製造と戦前の運用
出典: フリー百科事典『ウィキペディア(Wikipedia)』 (2019/04/02 16:09 UTC 版)
「東武トク500形客車」の記事における「製造と戦前の運用」の解説
東武鉄道は1929年に、日光方面への観光輸送を目的にして日光線を開業させるが、それとほぼ同じくして、貴賓車として製造された豪華車両がこのトク500形であった。 日本車輌製造東京支店により製造された木造車であるが、定員8名のオープンデッキの展望室兼食堂に加え、定員8名の随員室、それに料理室とボーイ室を備えた、最大20人乗りという豪華車両であった。 貴賓車というものの、実態は現在のジョイフルトレインに近いものであって、婚礼や旅行などの団体専用列車で主に用いられた。

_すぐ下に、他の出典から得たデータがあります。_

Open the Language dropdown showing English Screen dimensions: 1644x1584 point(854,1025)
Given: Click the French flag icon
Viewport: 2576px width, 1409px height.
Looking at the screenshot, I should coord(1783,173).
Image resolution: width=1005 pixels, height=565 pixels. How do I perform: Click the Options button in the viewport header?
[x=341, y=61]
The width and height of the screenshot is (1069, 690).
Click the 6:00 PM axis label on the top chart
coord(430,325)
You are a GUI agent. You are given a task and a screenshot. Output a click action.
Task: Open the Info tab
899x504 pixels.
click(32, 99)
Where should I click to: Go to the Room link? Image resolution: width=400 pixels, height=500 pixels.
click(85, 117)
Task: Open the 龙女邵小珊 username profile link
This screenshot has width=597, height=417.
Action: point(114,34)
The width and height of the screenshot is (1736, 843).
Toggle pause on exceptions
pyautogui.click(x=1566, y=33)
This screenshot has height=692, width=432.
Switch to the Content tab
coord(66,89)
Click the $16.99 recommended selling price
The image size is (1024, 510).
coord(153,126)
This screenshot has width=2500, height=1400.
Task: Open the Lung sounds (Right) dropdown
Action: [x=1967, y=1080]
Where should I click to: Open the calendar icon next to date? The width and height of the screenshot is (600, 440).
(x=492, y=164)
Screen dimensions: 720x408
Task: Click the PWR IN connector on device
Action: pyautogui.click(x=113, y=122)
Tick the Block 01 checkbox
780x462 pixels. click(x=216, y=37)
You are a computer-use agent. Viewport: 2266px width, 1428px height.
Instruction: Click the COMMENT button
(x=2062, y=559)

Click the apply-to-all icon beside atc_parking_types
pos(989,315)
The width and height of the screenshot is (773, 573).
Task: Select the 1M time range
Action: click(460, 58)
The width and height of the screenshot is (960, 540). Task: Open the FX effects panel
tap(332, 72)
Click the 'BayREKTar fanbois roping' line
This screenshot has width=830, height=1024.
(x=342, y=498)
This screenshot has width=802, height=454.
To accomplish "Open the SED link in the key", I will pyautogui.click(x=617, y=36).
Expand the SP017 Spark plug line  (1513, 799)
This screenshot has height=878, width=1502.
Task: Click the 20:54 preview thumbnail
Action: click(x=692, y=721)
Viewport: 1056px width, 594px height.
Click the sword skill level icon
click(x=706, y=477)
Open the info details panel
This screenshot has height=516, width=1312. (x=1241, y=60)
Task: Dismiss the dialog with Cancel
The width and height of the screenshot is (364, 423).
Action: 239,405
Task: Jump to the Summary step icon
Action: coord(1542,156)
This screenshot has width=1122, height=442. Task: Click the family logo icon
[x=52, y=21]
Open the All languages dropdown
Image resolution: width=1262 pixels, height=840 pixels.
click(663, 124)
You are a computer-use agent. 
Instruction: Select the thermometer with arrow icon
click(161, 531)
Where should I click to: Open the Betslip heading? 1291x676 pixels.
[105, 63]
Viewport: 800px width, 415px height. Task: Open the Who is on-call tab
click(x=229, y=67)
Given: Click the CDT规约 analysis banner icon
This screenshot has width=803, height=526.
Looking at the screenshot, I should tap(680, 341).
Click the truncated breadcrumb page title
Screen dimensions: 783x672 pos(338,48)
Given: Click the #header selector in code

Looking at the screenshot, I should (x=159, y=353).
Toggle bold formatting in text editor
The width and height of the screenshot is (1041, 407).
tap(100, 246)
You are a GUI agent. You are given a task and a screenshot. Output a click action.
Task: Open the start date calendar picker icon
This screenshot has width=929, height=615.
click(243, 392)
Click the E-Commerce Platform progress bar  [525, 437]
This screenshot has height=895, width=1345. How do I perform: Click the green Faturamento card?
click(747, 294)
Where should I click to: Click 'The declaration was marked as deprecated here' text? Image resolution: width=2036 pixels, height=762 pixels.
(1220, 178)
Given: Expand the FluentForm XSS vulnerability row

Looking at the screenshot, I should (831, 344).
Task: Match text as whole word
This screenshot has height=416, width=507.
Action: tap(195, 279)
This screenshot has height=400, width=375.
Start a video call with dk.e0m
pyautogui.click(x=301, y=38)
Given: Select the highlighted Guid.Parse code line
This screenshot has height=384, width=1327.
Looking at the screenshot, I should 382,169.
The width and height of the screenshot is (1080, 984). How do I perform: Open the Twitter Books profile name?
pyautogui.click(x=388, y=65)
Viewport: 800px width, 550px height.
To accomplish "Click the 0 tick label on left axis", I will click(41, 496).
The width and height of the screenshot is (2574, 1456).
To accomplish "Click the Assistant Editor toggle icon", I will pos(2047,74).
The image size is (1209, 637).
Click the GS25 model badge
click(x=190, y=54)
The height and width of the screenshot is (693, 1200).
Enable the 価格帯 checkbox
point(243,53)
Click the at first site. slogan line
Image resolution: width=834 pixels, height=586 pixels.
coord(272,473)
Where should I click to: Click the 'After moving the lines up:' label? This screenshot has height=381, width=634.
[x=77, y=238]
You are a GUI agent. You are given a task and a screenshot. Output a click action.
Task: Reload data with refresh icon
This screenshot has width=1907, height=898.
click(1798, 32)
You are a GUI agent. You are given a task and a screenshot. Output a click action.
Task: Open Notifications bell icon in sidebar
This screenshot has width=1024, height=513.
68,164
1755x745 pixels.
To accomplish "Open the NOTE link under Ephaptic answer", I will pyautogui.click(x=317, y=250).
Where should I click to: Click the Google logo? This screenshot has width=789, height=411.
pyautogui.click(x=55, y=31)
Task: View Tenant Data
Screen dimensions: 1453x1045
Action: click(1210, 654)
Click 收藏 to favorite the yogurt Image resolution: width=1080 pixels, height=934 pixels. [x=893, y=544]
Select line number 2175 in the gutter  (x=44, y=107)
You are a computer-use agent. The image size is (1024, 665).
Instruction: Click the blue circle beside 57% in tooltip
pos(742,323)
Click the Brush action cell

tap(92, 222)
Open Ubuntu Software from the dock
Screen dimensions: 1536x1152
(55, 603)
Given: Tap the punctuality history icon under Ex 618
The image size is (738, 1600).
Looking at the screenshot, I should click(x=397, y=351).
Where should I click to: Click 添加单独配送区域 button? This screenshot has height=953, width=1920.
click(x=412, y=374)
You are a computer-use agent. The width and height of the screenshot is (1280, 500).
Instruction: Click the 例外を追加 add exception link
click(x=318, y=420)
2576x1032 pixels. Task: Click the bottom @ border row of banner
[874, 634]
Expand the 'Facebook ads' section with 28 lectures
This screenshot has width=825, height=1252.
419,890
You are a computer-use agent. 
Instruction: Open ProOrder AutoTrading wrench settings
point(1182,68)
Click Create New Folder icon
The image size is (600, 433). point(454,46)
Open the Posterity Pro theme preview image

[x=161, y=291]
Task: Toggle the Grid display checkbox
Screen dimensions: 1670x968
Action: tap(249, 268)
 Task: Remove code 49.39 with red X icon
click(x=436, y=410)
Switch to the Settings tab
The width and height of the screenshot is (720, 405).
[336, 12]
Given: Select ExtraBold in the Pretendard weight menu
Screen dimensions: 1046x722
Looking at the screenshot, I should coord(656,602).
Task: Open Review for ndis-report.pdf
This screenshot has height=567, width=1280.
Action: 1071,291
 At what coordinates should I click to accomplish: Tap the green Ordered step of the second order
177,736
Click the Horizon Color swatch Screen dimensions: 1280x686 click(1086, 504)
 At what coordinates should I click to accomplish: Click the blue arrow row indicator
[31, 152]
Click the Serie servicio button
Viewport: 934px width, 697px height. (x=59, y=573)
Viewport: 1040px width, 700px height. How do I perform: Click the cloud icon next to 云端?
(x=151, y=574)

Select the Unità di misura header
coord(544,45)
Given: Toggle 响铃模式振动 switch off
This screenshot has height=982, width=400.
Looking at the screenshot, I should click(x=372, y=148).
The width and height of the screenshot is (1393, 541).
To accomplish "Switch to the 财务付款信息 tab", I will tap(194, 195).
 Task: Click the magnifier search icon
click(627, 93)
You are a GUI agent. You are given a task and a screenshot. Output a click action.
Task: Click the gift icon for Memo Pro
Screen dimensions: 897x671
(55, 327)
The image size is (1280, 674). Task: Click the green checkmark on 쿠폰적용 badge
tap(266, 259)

1930年11月からはそれに加え、特別車座席券制度が制定された事により、一般の特急列車の最後尾にも連結され、別料金を払う事により一般旅客も使用できるようになっている。 1932年頃には通年特急列車に連結されて使用されたが、運転台がないことから常に他の列車の最後部に連結しなければならないこと、両端駅での推進運転や転車台を使用する入替作業が必要な欠点があり、次第に稼働率は落ちていったと言われる。 その後、デハ10系のようなロマンスカーが特急用車両として製造されると、目玉車両としての地位も譲り渡し、戦時体制に突入して観光輸送どころではなくなった1943年には廃車扱いになってしまった。その後は工場の事務所代わりに使われていたが、車両の荒廃は進んだ。